Nuovo straordinario canale per l’evento padovano, quest’anno in cartellone domenica 21 aprile. Giampaolo Urlando, responsabile tecnico della gara: «Dopo i risultati di Paula, che ritornerà quest’anno, e dos Santos, tanti manager di quel Paese ci hanno proposto i loro atleti»


Gli occhi del Brasile sono puntati verso Padova. La scorsa edizione ha aperto nuove straordinarie prospettive per la Maratona S.Antonio, attirando l’interesse del paese che ospiterà la prossima edizione dei Giochi Olimpici. Ciò è stato reso possibile dai risultati ottenuti nel 2012: il terzo posto di Paulo Roberto Paula (2 ore 10’23”) tra gli uomini e la vittoria di Marily dos Santos (2 ore 31’55”) in campo femminile.

«Grazie a quel podio Roberto Paula è stato convocato per correre la maratona ai Giochi Olimpici di Londra, nella quale è stato tra i protagonisti della gara, chiudendo davanti al nostro Ruggero Pertile» spiega Giampaolo Urlando, responsabile tecnico dell’evento padovano in cartellone domenica 21 aprile. «La nostra maratona si è così accreditata nei confronti della federazione brasiliana e in questi mesi parecchi manager del posto mi hanno chiesto di poter inserire i loro atleti tra i top runners in gara nella prova che partirà da Campodarsego. Nei prossimi giorni ufficializzeremo il cast dell’evento, ma posso già dire che Roberto Paula sarà uno dei protagonisti e che probabilmente avrà al suo fianco almeno un connazionale».
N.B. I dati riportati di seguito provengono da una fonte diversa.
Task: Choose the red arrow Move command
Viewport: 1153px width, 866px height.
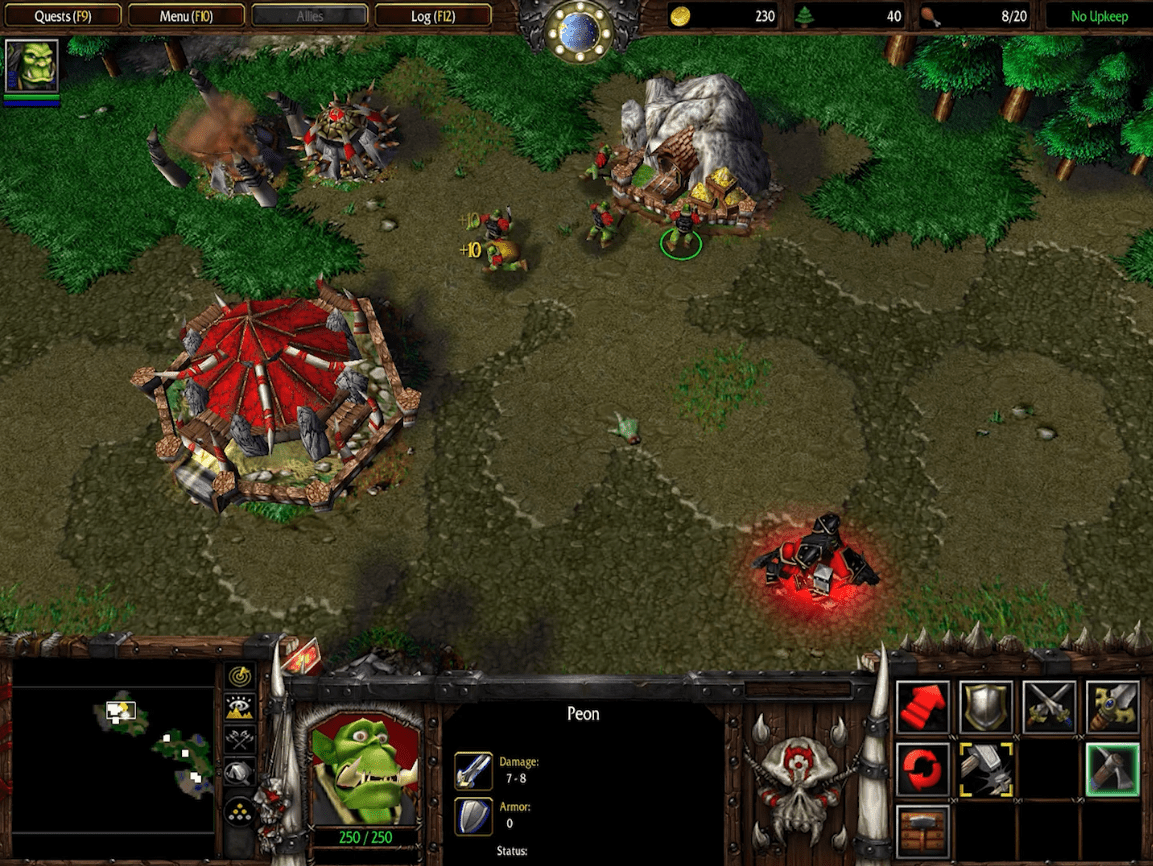Action: [922, 707]
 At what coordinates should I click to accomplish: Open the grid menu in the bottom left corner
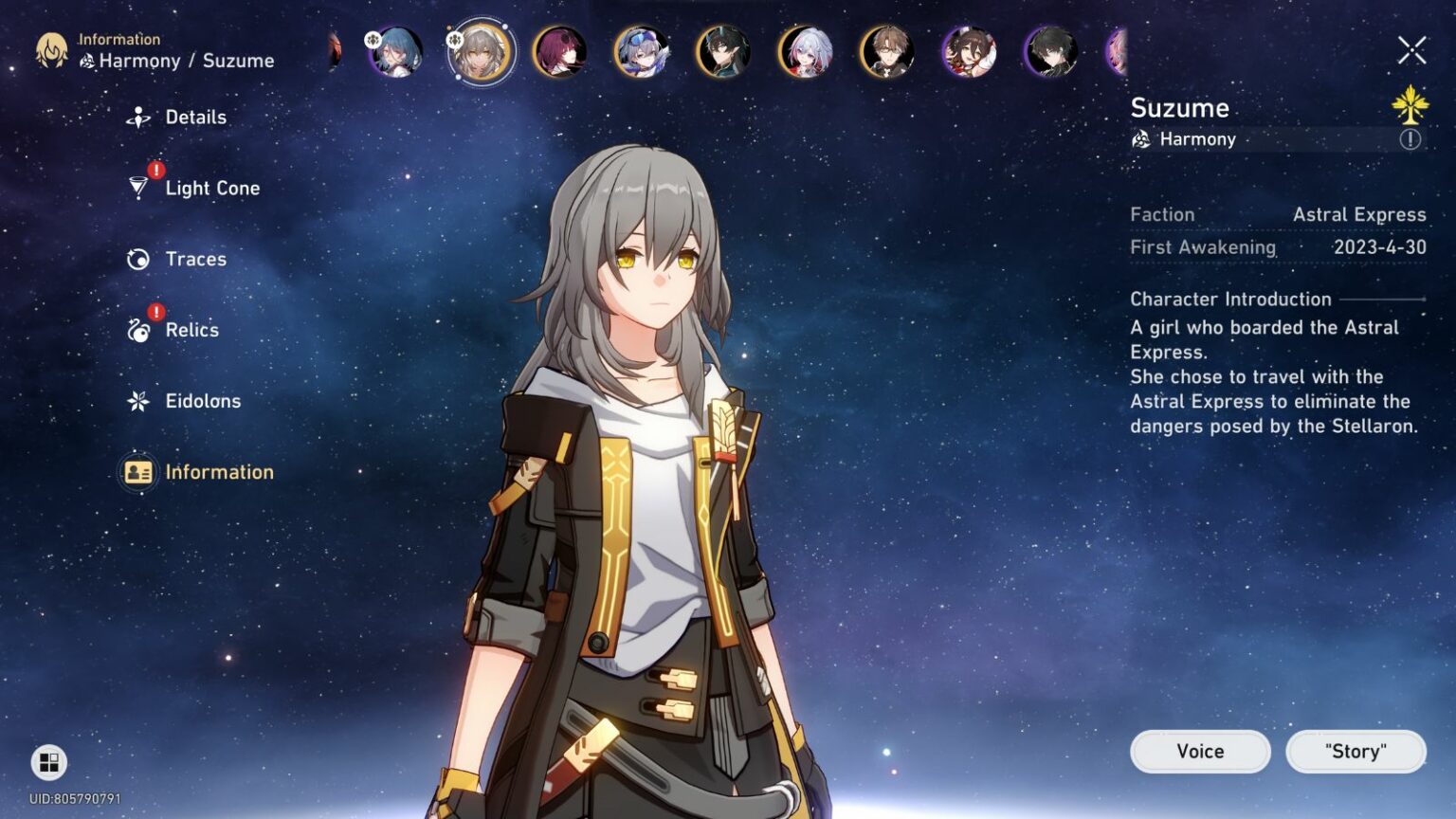[x=48, y=763]
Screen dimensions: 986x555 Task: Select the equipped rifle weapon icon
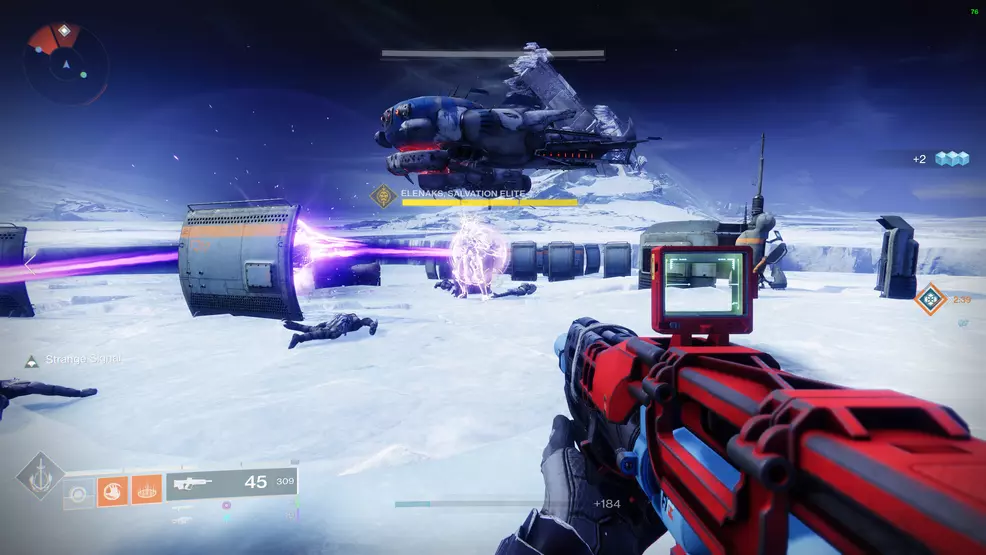[192, 484]
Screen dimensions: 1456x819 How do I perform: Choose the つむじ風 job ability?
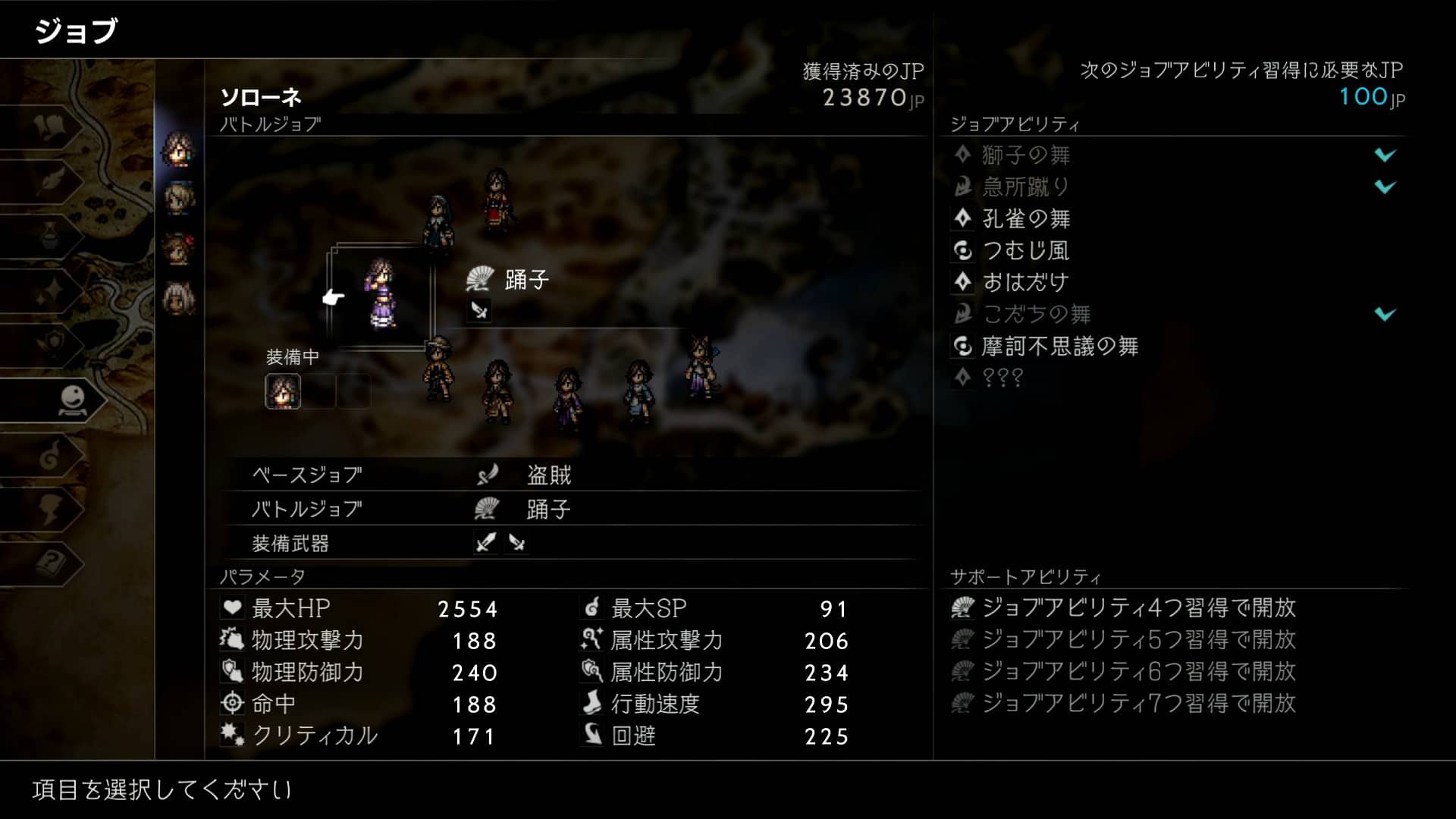pos(1025,251)
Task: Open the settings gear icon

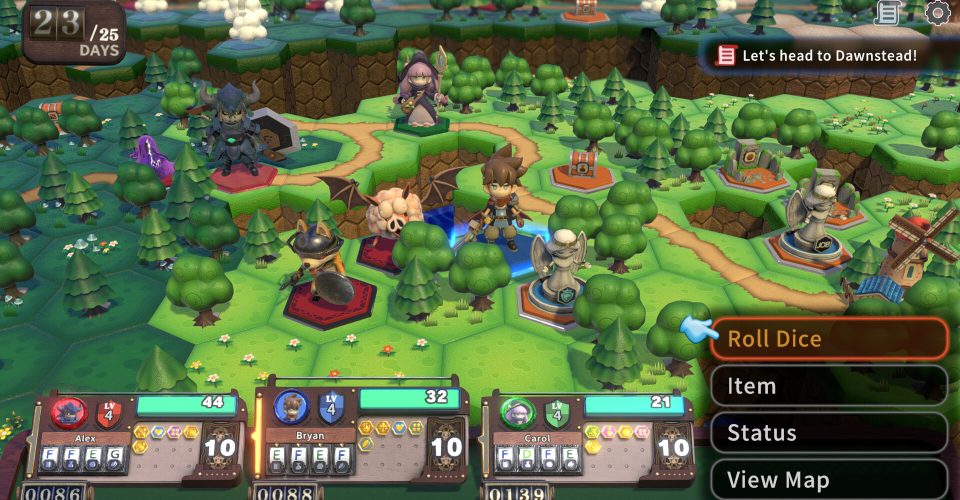Action: point(937,13)
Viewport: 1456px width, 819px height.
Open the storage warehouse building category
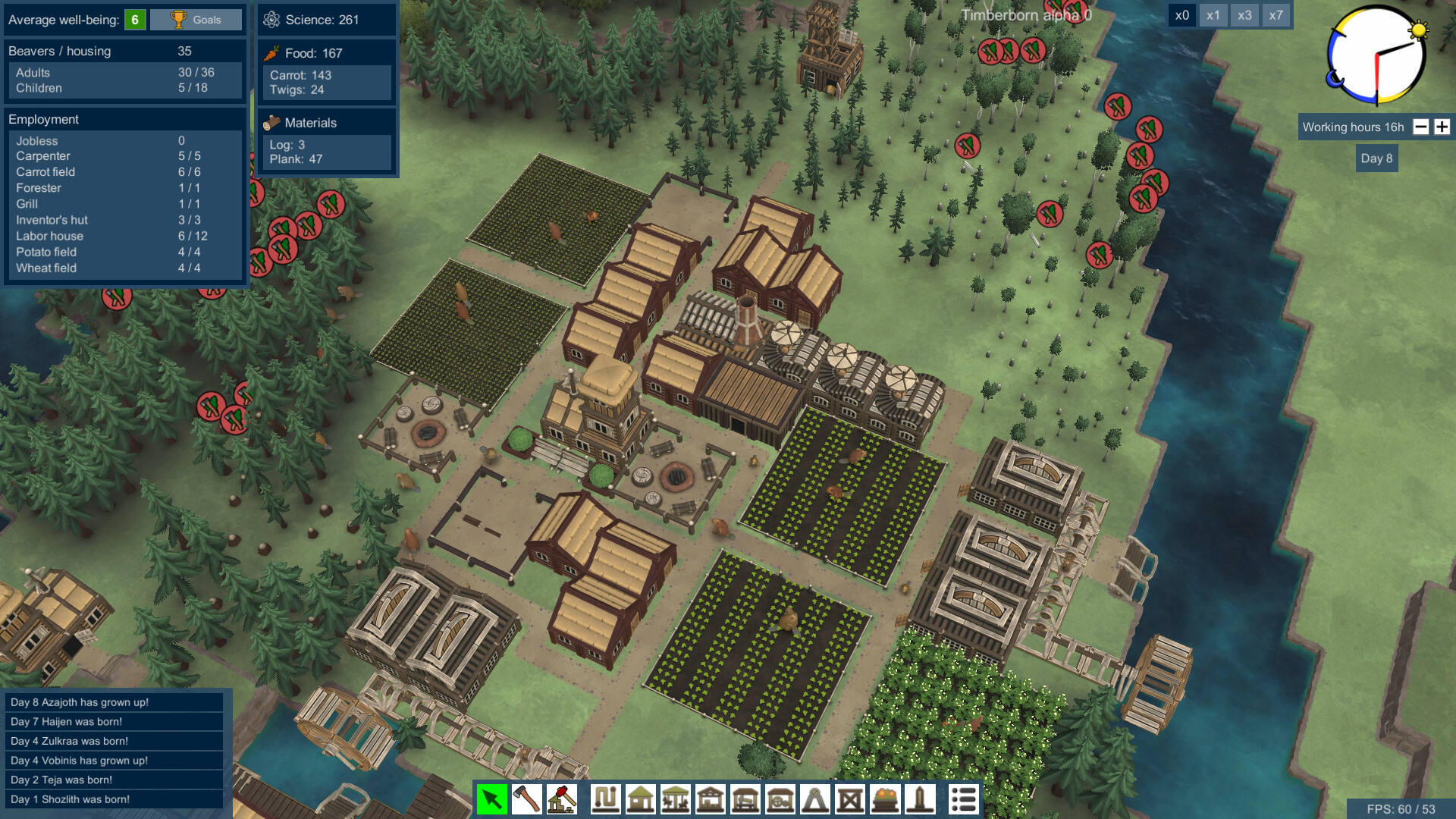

Una soddisfazione per Padova che così acquista importanza in un paese che è tra i pochi a contrastare l’Africa nella maratona, come testimoniano i nomi di Marilson dos Santos – l’ultimo vincitore non africano a New York, nel 2006 e nel 2008 – e Ronaldo da Costa – l’ultimo primatista mondiale non africano sui 42,195 chilometri. Ma, in fondo, questa è anche l’occasione per un piccolo tributo a Sant’Antonio, che era di madrelingua portoghese ed è molto venerato in Brasile.